Write every line of text in the records as a JSON list of strings, one string per line, skipping blank lines and leaving out the pictures.

┌─ Stored records

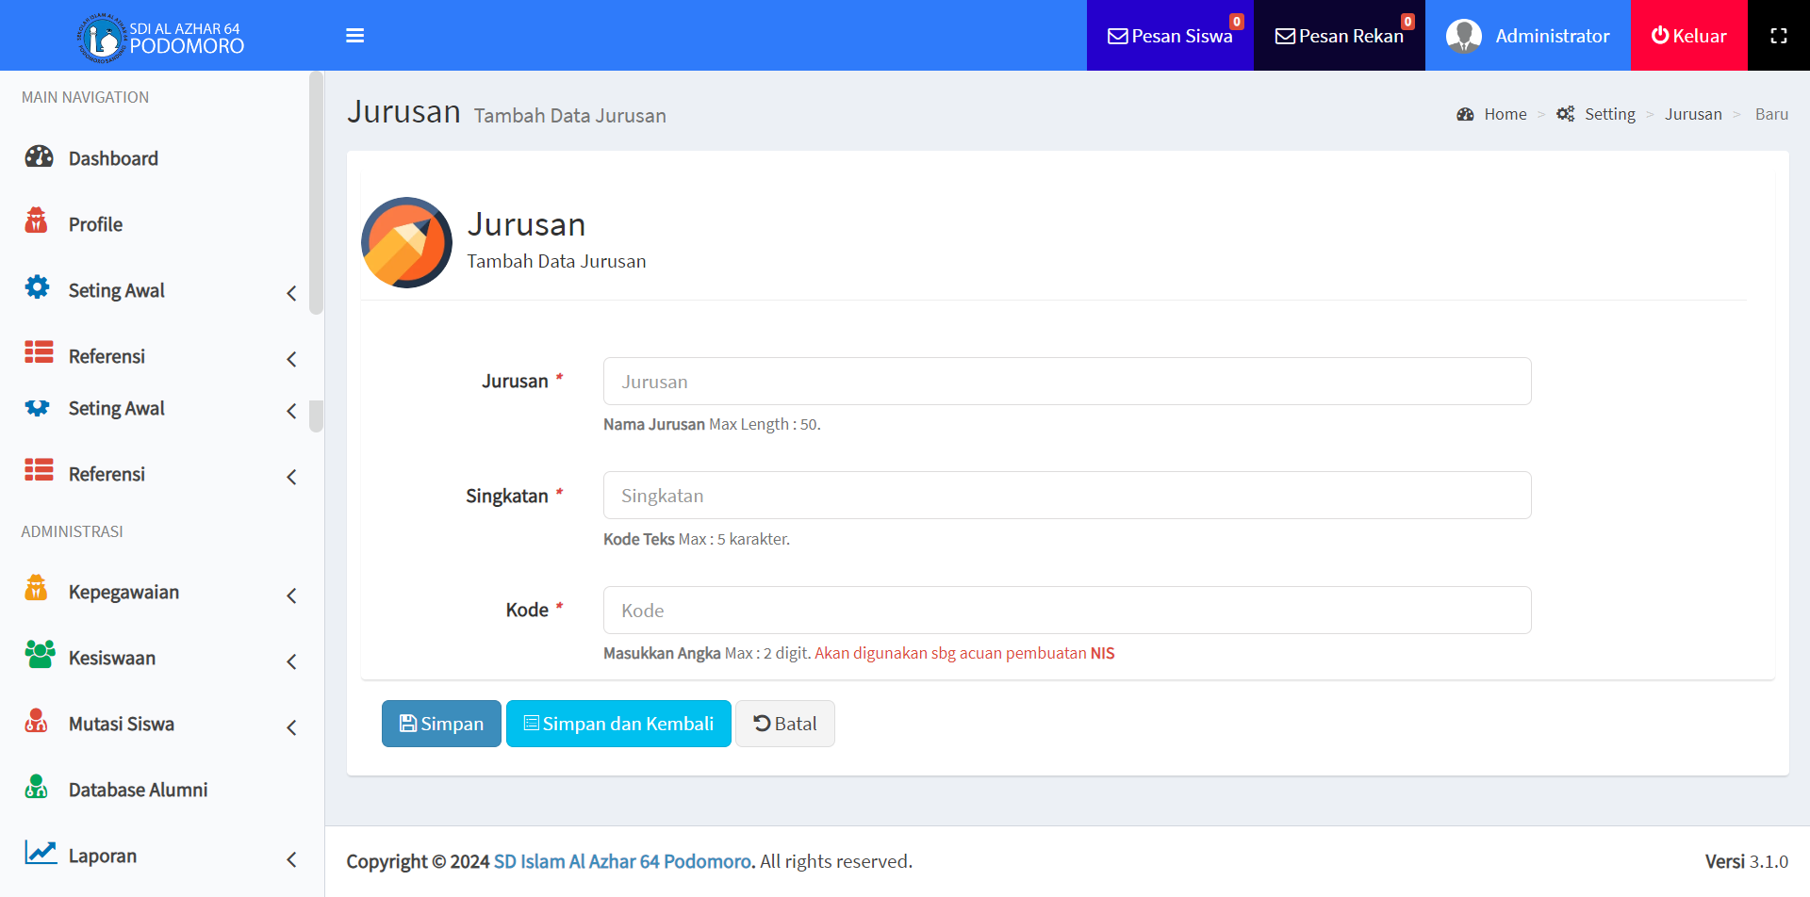The width and height of the screenshot is (1810, 897).
Task: Click the fullscreen expand icon
Action: tap(1778, 36)
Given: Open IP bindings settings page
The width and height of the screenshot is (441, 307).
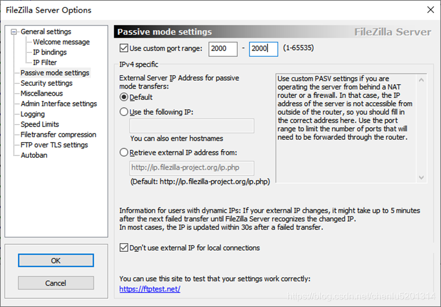Looking at the screenshot, I should 49,52.
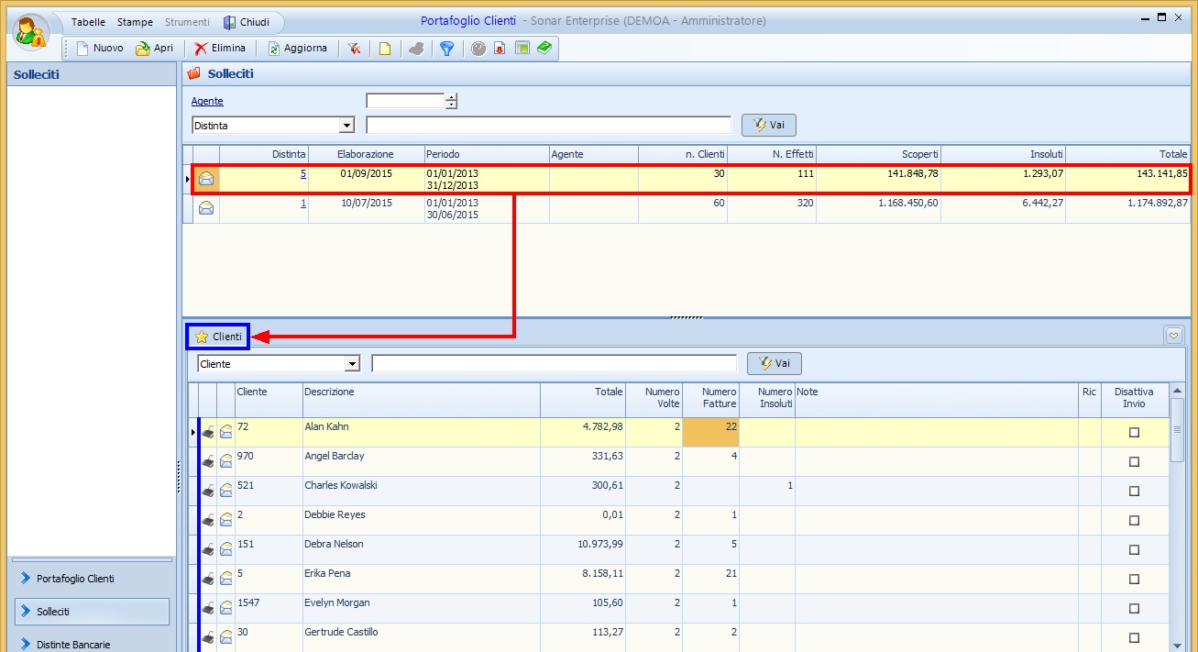Click the blue funnel filter icon in toolbar
This screenshot has height=652, width=1198.
(x=446, y=49)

└─

Expected output:
[
  "The width and height of the screenshot is (1810, 897).",
  "Task: Click the fullscreen expand icon",
  "Action: tap(1778, 36)",
  "Given: Open IP bindings settings page",
  "The width and height of the screenshot is (441, 307).",
  "Looking at the screenshot, I should 49,52.",
  "Click the blue funnel filter icon in toolbar",
  "This screenshot has height=652, width=1198.",
  "(x=446, y=49)"
]